Entretanto, uma certa racionalidade termina por ser indispensável. Da mesma forma, os tempos e movimentos de um governo, envolto em pressões da sociedade, da necessidade de respostas rápidas, das relações com o congresso e a necessidade dos atores políticos demonstrarem força, são traços indeléveis dos governos, e dependendo da sua participação nesse equilíbrio entre técnica e política, podem esses fatores não permitir que os processos funcionais de formulação de programas sejam postos em prática.

Dessa forma, é necessário equilíbrio e um processo de organização que coordene as pressões políticas, mas ao mesmo tempo seja capaz de garantir que dinâmicas essenciais para a formulação de programas aconteçam em algum momento do ciclo de vida do programa , dado que nem sempre será possível a realização a priori: nitidez do problema que se quer resolver ou da oportunidade a aproveitar, entendimento das causas dos problemas, das hipóteses de mudança em que o programa se baseia, desenho da governança que envolverá o programa e planos de monitoramento e gestão de riscos aumentam a probabilidade do programa ser bem sucedido.

Tal qual na produção dos alimentos, nos programas governamentais é preciso saber qual real necessidade se busca atender, quais os insumos e as atividades envoltas na sua produção, para que dessa forma se possa prever com alguma razoabilidade os produtos criados, os resultados alcançados e o seu impacto. Apesar da metáfora, não se defende aqui que os programas sejam como receitas de produção de alimentos, mas sim a necessidade se estudar a sua formulação.

O objetivo de saber como os programas são produzidos não é tirar o sono de ninguém, como preconizou Von Bismarck sobre as salsichas. Mas sim, obter informações sobre o objetivo final de um programa e quais os caminhos devem ser trilhados para o alcance destes. Somente com uma bem elaborada formulação é que todos os interessados podem tomar decisões adequadas relacionadas ao programa, que entre outras podem se relacionar a responsabilização por um resultado não alcançado até a decisão de cooperar para que o programa resolva o problema público a que se destina.

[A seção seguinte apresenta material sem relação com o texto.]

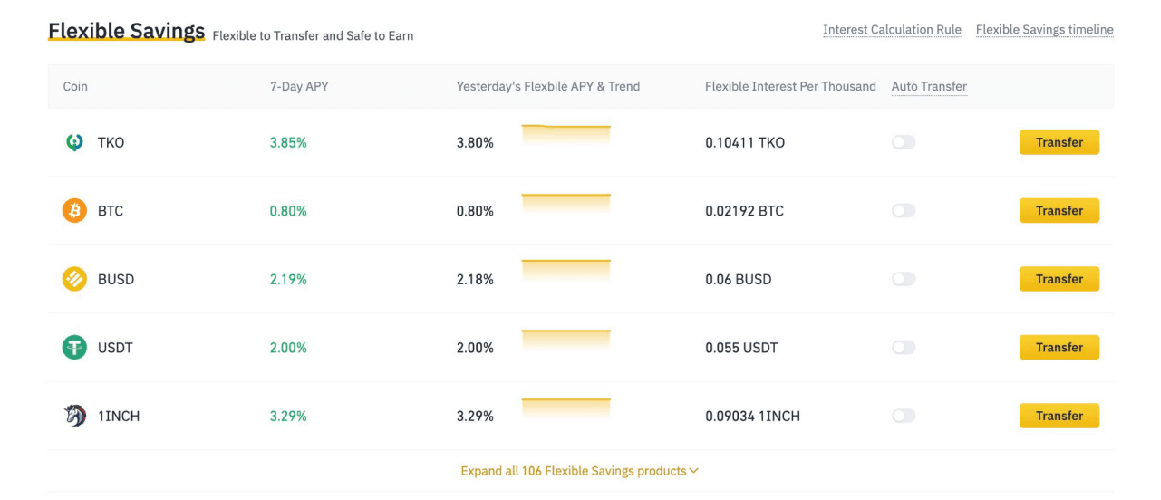Open the Interest Calculation Rule link
This screenshot has width=1161, height=500.
tap(892, 30)
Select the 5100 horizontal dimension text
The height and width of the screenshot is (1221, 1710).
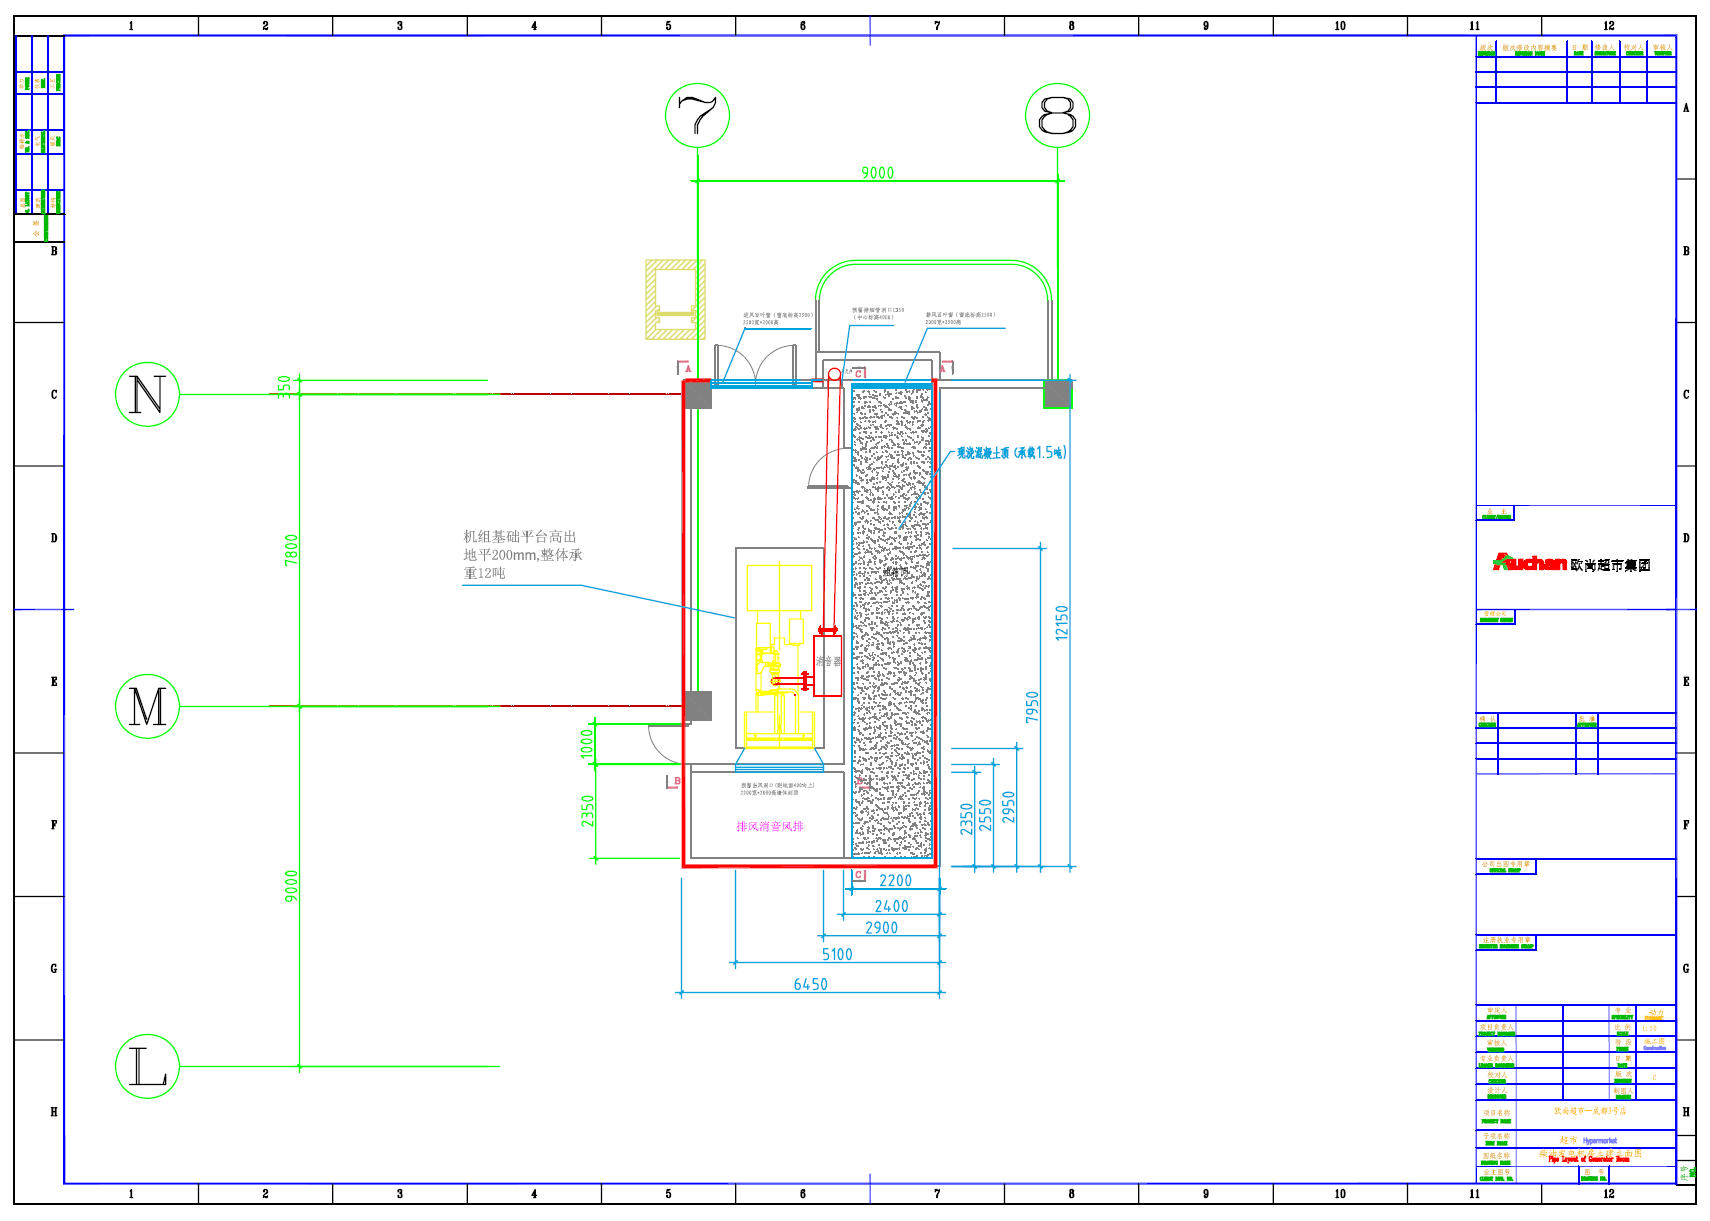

Apesar da importância da formulação, o que se percebe é a falta de visibilidade e debate sobre essa etapa do ciclo de políticas públicas. Não basta “uma câmera na mão e uma ideia na cabeça”, parafraseando Glauber Rocha (1939-1981), sem desprezar a importância da heurística e da subjetividade. Há de se combinar isso tudo com método, racionalidade e com a capacitação dos agentes envolvidos, em um cenário que demanda o fortalecimento de todo o ciclo de políticas públicas no debate, e especial o eleitoral. 

Em 2024, teremos mais um pleito envolvendo os cerca de 5.500 municípios brasileiros, responsáveis pela implementação de ações na área de educação, saúde, assistência, cultura, infraestrutura e até de segurança pública, entre outras. No debate eleitoral se formam agendas, se captam percepções, mas também se antecipam soluções possíveis. Nessa hora se torna evidente a fragilidade de capacidades estatais, a superficialidade do debate das políticas públicas, mas principalmente, a pouca visibilidade da questão da formulação, o que impacta toda a qualidade do processo eleitoral.

Sobre os autores:

Caio César de Medeiros Costa é Doutor em Administração Pública e Governo (FGV EAESP)

Marcus Vinicius de Azevedo Braga é Doutor em Políticas Públicas (UFRJ)

Rodrigo Luppi dos Passos é Doutorando na área de Políticas Públicas (USP)

*Este texto não reflete necessariamente as opiniões do Gestão, Política & Sociedade.